> **ABOUT THIS TASK**: For the material below, output exactly the span from the line with "The height and width of the screenshot is (1016, 1028)." to the line with "is (1400, 868).", including both, and nothing besides.

> **MATERIAL PROVIDED**:

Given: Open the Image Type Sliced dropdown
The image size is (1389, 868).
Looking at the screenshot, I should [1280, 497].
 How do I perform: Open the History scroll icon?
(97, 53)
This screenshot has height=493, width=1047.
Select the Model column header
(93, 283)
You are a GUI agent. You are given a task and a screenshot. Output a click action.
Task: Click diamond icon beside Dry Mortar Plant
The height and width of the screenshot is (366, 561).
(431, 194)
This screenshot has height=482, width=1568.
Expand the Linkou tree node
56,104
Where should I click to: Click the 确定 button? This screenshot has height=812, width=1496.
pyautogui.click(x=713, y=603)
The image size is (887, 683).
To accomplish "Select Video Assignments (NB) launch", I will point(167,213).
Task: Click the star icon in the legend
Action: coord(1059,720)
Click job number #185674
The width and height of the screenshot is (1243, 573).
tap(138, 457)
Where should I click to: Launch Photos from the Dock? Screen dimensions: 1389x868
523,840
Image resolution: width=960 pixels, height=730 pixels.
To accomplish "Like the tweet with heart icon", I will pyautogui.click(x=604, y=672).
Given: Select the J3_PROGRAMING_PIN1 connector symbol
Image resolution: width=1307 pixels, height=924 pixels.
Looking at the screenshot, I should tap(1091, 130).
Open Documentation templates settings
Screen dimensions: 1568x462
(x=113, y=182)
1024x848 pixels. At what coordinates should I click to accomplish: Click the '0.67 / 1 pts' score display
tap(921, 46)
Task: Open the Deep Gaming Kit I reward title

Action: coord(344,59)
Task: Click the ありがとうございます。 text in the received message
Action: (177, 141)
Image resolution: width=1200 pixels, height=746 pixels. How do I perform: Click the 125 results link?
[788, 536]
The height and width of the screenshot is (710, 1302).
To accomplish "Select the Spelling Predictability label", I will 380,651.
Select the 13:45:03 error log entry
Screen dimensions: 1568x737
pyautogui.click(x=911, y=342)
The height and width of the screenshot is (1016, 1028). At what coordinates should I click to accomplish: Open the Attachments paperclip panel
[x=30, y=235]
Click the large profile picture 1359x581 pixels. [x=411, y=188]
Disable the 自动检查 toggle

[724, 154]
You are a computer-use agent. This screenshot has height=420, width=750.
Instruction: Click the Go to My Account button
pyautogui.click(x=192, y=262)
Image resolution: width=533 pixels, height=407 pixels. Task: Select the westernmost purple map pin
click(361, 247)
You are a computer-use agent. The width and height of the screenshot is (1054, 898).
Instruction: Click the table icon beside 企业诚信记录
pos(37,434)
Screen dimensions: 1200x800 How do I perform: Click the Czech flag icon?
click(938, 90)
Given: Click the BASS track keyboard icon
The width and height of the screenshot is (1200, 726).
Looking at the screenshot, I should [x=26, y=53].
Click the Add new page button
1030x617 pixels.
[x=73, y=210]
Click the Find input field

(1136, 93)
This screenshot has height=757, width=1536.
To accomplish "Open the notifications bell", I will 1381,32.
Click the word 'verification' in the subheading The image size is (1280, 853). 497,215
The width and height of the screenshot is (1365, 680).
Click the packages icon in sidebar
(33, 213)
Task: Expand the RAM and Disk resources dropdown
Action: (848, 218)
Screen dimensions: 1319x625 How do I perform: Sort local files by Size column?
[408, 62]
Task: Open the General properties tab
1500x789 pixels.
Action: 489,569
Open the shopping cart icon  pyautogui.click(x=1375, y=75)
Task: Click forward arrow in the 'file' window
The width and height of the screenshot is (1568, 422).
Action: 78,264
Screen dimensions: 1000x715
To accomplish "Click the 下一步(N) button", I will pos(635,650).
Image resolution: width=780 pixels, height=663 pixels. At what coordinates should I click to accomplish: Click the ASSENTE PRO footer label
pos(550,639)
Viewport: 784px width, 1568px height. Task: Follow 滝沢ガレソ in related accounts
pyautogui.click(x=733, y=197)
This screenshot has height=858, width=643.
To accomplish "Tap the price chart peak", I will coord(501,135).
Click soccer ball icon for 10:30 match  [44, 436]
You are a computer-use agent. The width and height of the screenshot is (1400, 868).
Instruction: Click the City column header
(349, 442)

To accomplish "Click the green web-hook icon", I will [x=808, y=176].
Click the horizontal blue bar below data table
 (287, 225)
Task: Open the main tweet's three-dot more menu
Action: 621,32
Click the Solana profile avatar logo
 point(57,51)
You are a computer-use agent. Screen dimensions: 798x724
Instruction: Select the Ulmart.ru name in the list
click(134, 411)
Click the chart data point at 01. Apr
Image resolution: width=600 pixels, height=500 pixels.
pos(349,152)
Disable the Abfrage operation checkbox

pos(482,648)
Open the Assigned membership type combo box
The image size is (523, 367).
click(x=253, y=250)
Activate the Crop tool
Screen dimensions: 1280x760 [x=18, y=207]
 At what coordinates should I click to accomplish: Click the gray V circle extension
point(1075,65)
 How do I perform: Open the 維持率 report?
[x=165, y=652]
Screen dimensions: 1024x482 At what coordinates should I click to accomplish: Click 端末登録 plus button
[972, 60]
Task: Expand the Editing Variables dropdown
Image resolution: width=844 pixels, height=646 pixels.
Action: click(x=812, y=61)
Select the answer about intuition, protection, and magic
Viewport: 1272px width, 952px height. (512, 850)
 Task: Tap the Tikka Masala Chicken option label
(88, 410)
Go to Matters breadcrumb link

> **RESPONSE BOX**:
The height and width of the screenshot is (1016, 1028). At what coordinates should I click to accomplish: Open the Attachments paperclip panel
[x=30, y=235]
Click the large profile picture 1359x581 pixels. [x=411, y=188]
Disable the 自动检查 toggle

[724, 154]
You are a computer-use agent. This screenshot has height=420, width=750.
Instruction: Click the Go to My Account button
pyautogui.click(x=192, y=262)
Image resolution: width=533 pixels, height=407 pixels. Task: Select the westernmost purple map pin
click(361, 247)
You are a computer-use agent. The width and height of the screenshot is (1054, 898).
Instruction: Click the table icon beside 企业诚信记录
pos(37,434)
Screen dimensions: 1200x800 How do I perform: Click the Czech flag icon?
click(938, 90)
Given: Click the BASS track keyboard icon
The width and height of the screenshot is (1200, 726).
Looking at the screenshot, I should [x=26, y=53].
Click the Add new page button
1030x617 pixels.
[x=73, y=210]
Click the Find input field

(1136, 93)
This screenshot has height=757, width=1536.
To accomplish "Open the notifications bell", I will 1381,32.
Click the word 'verification' in the subheading The image size is (1280, 853). 497,215
The width and height of the screenshot is (1365, 680).
Click the packages icon in sidebar
(33, 213)
Task: Expand the RAM and Disk resources dropdown
Action: (848, 218)
Screen dimensions: 1319x625 How do I perform: Sort local files by Size column?
[408, 62]
Task: Open the General properties tab
1500x789 pixels.
Action: 489,569
Open the shopping cart icon  pyautogui.click(x=1375, y=75)
Task: Click forward arrow in the 'file' window
The width and height of the screenshot is (1568, 422).
Action: 78,264
Screen dimensions: 1000x715
To accomplish "Click the 下一步(N) button", I will pos(635,650).
Image resolution: width=780 pixels, height=663 pixels. At what coordinates should I click to accomplish: Click the ASSENTE PRO footer label
pos(550,639)
Viewport: 784px width, 1568px height. Task: Follow 滝沢ガレソ in related accounts
pyautogui.click(x=733, y=197)
This screenshot has height=858, width=643.
To accomplish "Tap the price chart peak", I will coord(501,135).
Click soccer ball icon for 10:30 match  [44, 436]
You are a computer-use agent. The width and height of the screenshot is (1400, 868).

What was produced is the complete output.